[Collected data entries]

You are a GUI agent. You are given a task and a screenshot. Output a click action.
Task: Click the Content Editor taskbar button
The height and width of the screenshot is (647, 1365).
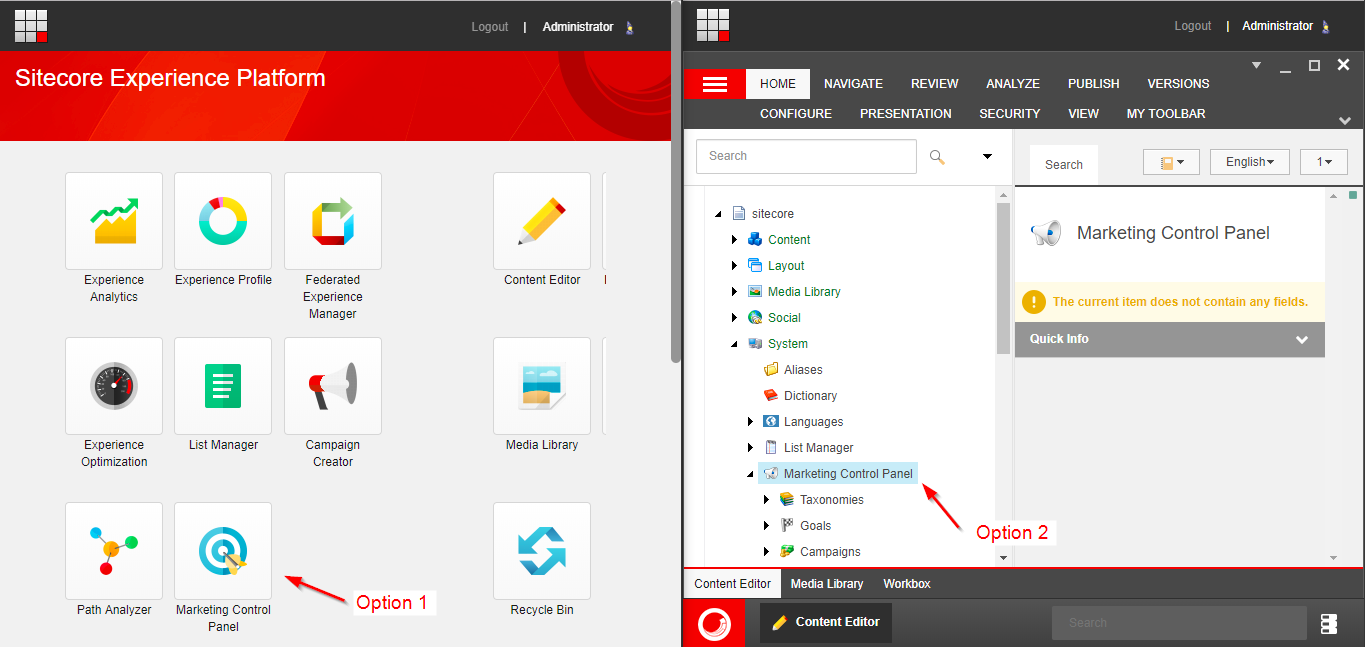pos(826,622)
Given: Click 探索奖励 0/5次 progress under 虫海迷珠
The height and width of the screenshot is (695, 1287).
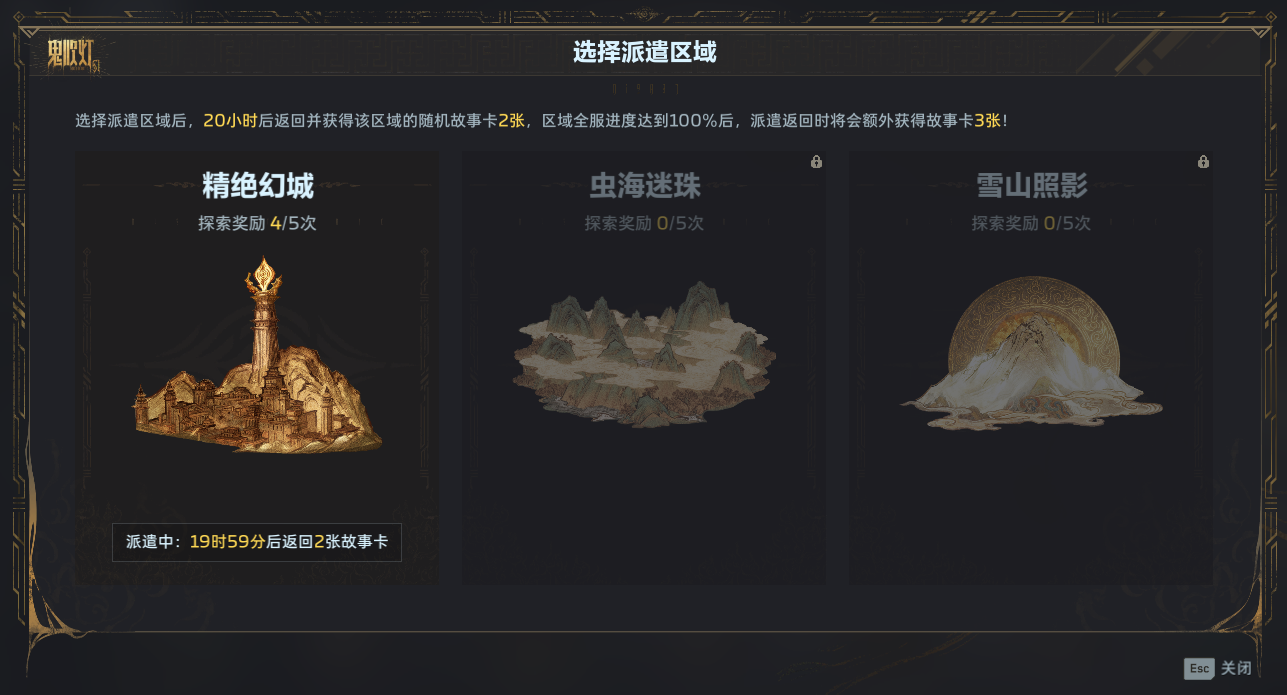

Activity
Copy nothing outside the span: please output the lines from the one with "Task: Click the Content Editor taskbar button" through the end of the entries above, and skip the pictures.

Result below
Task: Click the Content Editor taskbar button
The height and width of the screenshot is (647, 1365).
pos(826,622)
Given: Click 探索奖励 0/5次 progress under 虫海迷珠
The height and width of the screenshot is (695, 1287).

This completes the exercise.